Stored data entries:
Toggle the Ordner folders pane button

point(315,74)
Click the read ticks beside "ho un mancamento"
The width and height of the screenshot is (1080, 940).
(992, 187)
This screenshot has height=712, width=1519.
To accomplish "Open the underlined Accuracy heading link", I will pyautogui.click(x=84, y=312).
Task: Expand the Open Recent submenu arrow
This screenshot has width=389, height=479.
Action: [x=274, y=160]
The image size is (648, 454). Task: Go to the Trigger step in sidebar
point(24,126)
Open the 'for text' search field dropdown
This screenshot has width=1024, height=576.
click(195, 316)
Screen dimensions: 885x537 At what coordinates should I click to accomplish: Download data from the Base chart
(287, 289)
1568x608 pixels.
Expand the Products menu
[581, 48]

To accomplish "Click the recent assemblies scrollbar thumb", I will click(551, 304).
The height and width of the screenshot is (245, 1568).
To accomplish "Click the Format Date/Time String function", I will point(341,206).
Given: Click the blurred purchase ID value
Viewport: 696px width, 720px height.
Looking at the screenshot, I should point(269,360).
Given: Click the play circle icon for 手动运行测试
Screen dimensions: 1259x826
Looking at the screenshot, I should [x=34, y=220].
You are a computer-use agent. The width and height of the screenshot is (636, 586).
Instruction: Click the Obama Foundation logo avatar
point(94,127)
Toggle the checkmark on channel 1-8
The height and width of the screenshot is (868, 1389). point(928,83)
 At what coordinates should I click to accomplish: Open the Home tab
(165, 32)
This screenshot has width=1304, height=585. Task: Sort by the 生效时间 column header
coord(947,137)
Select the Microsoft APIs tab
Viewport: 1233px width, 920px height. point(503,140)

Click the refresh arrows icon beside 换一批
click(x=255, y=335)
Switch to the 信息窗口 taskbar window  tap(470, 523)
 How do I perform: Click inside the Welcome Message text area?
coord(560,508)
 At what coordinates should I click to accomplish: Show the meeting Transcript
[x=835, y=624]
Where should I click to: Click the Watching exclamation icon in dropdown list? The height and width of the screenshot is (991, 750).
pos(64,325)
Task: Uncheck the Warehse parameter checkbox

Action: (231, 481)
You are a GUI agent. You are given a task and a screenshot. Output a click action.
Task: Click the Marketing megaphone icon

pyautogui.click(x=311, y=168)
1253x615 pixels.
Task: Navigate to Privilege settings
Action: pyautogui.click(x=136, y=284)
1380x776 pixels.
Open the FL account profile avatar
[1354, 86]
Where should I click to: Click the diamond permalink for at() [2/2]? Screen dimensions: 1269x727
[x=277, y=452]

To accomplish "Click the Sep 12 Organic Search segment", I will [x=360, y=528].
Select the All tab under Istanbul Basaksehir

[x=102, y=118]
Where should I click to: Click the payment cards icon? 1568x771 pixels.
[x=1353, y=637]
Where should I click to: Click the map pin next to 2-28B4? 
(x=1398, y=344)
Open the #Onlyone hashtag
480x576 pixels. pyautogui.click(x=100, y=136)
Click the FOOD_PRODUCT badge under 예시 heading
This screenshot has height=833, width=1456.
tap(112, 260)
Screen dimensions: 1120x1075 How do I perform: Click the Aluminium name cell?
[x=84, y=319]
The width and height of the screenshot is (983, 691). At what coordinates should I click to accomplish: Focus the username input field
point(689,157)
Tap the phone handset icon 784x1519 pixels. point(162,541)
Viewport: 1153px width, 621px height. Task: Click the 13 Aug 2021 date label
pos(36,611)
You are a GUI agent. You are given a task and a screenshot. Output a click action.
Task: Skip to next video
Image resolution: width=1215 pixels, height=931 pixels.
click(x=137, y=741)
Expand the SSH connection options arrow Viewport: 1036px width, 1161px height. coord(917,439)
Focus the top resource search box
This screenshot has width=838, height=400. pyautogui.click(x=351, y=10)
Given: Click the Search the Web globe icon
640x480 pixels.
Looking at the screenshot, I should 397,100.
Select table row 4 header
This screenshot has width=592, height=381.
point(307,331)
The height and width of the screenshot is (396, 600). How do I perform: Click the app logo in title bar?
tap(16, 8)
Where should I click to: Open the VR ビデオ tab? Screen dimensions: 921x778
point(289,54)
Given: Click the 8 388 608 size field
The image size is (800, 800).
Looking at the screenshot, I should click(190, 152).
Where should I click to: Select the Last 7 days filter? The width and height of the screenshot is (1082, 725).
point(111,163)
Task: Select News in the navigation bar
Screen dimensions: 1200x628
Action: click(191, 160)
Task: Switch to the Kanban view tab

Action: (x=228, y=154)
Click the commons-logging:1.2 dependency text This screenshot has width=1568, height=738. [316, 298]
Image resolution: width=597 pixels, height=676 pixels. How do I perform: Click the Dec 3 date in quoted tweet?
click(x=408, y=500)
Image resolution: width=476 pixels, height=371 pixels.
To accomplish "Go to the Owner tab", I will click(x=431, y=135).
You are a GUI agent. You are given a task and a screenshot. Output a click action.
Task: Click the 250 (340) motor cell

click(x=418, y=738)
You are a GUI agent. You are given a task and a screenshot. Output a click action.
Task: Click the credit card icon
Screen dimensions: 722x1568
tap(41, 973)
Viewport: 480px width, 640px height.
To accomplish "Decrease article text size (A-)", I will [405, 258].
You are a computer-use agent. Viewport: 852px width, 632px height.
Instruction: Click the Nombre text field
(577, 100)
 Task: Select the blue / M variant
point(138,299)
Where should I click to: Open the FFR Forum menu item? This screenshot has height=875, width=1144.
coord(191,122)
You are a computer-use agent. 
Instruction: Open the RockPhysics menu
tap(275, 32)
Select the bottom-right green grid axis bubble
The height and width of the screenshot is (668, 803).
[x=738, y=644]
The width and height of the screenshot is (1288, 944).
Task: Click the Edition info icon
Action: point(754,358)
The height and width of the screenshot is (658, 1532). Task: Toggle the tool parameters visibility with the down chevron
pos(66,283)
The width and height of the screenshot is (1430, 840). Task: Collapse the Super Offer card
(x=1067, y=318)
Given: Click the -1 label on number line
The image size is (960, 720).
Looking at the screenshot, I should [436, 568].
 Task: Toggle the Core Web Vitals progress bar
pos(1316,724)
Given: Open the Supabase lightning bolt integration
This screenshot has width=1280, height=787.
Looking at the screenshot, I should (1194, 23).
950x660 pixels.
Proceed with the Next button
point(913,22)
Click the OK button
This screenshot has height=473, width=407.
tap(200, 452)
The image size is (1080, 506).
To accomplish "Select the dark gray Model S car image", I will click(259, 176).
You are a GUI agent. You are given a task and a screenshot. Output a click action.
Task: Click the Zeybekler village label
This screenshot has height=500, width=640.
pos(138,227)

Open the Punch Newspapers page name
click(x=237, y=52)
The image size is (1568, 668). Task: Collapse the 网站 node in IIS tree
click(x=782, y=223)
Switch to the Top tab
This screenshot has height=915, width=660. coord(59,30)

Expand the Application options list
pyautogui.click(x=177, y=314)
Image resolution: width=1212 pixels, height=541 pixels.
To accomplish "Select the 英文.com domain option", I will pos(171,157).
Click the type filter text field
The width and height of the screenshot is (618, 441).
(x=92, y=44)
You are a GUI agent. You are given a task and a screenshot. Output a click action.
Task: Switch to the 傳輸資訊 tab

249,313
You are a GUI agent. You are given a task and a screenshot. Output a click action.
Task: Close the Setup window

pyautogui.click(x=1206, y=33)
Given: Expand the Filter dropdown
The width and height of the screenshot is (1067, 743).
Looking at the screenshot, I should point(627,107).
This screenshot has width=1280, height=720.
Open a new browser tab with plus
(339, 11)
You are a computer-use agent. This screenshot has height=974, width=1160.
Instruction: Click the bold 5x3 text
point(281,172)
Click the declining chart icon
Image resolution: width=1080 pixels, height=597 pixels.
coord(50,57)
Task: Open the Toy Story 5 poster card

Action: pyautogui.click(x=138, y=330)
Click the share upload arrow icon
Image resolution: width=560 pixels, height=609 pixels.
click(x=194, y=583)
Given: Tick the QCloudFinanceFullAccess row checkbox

Exercise goal: Show a copy of each line from the records above in which the string "computer" occurs.

Solution:
You are a computer-use agent. The width and height of the screenshot is (636, 586).
You are a computer-use agent. Viewport: 852px width, 632px height.
You are a computer-use agent. 
You are a computer-use agent. This screenshot has height=974, width=1160.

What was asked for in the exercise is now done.